Die Beklagte wendet ein, der Kläger sei zutreffend nach dem Kollektivvertrag für ArbeiterInnen in der Denkmal-, Fassaden- und Gebäudereinigung, im sonstigen Reinigungsgewerbe und in Hausbetreuungstätigkeiten (kurz: KV Gebäudereinigung) entlohnt worden.

Das Erstgericht wies das Klagebegehren ab. Aufgrund der festgestellten Gesamtumstände (Umsatzverteilung, Anzahl der Beschäftigten, Betriebsmitteleinsatz und Außenauftritt) liege die wirtschaftlich maßgebliche Bedeutung für die Beklagte nicht im Bereich Baugewerbe und Bauindustrie, sondern im Bereich der Reinigungsleistungen. Auf das gegenständliche Arbeitsverhältnis finde somit der KV Gebäudereinigung Anwendung.

Das Berufungsgericht hob dieses Urteil über Berufung des Klägers auf und verwies die Rechtssache an das Erstgericht zur neuerlichen Entscheidung nach Verfahrensergänzung zurück.

Die von der Beklagten angebotenen Sanierungstätigkeiten nach Wasser- und Feuchtigkeitsschäden seien nur im geringen Umfang dem Gewerbe der Denkmal-, Fassaden- und Gebäudereiniger zuzuordnen und die dabei auftretenden Reinigungstätigkeiten könnten sicher nicht als für die gesamte Tätigkeit prägend und maßgeblich angesehen werden. Bei der Sanierung nach Brandschäden werde der Reinigungsaufwand höher einzuschätzen sein; eine im Vergleich zu den sonstigen Leistungen nach Brandschäden (Sanierung von Wänden, Böden, Malereien und Fliesen, unter Umständen auch Reparatur von Einrichtungsgegenständen; Trocknungs- und Reparaturarbeiten nach Löschschäden) überwiegende und für den gesamten Geschäftszweig prägende Bedeutung könne aber auch hier dem Reinigungsgewerbe nicht zuerkannt werden. Der „gemischte“ Charakter der Tätigkeiten der Beklagten spiegle sich auch in der Zusammensetzung der Qualifikation der Mitarbeiter wider. Dabei falle auf, dass Mitarbeiter mit verschiedenen handwerklichen Qualifikationen beschäftigt würden (Maler und Tapezierer, Maurer/Trockenbauer, Tischler und Bodenleger, Installateur, Trocknungsmonteur, „Allround-Monteur“, Elektriker und Fliesenleger). „Helfer“ und „Vorarbeiter Brand“ würden nach den Feststellungen sowohl im Bereich der Brandplatzräumung und für Spezialreinigungsarbeiten, als auch für Wiederherstellungsarbeiten nach Brandschäden eingesetzt. Ein personalmäßiger Überhang bei Tätigkeiten der reinen Brandreinigung könne daher auch hier nicht erkannt werden.

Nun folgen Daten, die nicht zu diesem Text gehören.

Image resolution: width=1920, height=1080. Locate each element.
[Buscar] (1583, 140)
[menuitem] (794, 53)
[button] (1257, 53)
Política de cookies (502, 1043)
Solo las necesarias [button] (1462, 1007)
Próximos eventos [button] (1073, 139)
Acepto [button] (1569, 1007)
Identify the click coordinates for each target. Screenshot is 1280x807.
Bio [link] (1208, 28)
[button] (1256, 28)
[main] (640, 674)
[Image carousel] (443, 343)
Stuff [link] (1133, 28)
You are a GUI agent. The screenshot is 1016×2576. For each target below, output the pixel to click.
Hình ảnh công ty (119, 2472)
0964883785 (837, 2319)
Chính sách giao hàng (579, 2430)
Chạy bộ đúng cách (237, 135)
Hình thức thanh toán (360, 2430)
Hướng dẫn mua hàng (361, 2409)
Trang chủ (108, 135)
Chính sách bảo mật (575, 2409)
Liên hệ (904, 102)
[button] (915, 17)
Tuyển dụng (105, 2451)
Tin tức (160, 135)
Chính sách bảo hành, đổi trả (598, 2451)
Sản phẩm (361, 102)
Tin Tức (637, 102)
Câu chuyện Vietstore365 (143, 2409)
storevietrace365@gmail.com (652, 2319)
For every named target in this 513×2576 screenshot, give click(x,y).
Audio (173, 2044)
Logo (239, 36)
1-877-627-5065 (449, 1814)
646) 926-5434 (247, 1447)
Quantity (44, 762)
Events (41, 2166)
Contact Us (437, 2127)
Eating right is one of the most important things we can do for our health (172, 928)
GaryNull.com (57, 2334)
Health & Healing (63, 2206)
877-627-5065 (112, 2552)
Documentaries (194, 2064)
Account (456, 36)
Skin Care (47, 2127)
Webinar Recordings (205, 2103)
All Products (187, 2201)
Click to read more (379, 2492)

Letztlich spreche auch der Außenauftritt des Unternehmens dafür, dass die angebotene Tätigkeit und gleichsam ihr Alleinstellungsmerkmal im Wettbewerb wesentlich über den bloßen Bereich der Reinigung nach Brand-, Wasser- oder Sturmschäden hinausgehe.

Allerdings komme auch dem fachlichen Wirtschaftsbereich des KV Baugewerbe die maßgebliche wirtschaftliche Bedeutung für den Betrieb der Beklagten nicht zu. Von den zu beurteilenden Tätigkeiten gehörten die Reinigungstätigkeiten, die Trocknung mit mobilen Trocknungsgeräten, Malerarbeiten, Bodenlegerarbeiten, Installateurarbeiten und Fliesenlegerarbeiten für sich genommen nicht zum Gewerbe des Baumeisters, diese könnten – soweit reglementiert – nur teilweise als Nebenleistungen bei Übernahme eines umfangmäßig entsprechenden Auftrags über die Durchführung von Bauarbeiten mitübernommen werden.

Gemäß § 9 Abs 4 ArbVG finde in dem Fall, dass keine für den Betrieb maßgebliche wirtschaftliche Bedeutung eines bestimmten fachlichen Wirtschaftsbereichs festgestellt werden könne, der Kollektivvertrag jenes fachlichen Wirtschaftsbereichs Anwendung, dessen Geltungsbereich unbeschadet der Verhältnisse im Betrieb die größere Anzahl von Arbeitnehmern in Österreich erfasse. Der Kläger habe sich hilfsweise auch auf § 9 Abs 4 ArbVG berufen und dazu die Einholung eines berufskundigen Sachverständigengutachtens beantragt. Die Beklagte habe dies bestritten. Infolge seiner vom Berufungsgericht nicht geteilten Rechtsauffassung habe das Erstgericht diese Frage noch nicht mit den Parteien erörtert und auch noch keine Feststellungen zur Zahl der von den verschiedenen Kollektivverträgen umfassten Arbeitnehmer in Österreich getroffen. Dass von den hier in Frage kommenden Kollektivverträgen der KV Baugewerbe in Österreich die meisten Arbeitnehmer erfasse, könne ohne Erörterung mit den Parteien nicht als eine offenkundig bekannte Tatsache angenommen werden.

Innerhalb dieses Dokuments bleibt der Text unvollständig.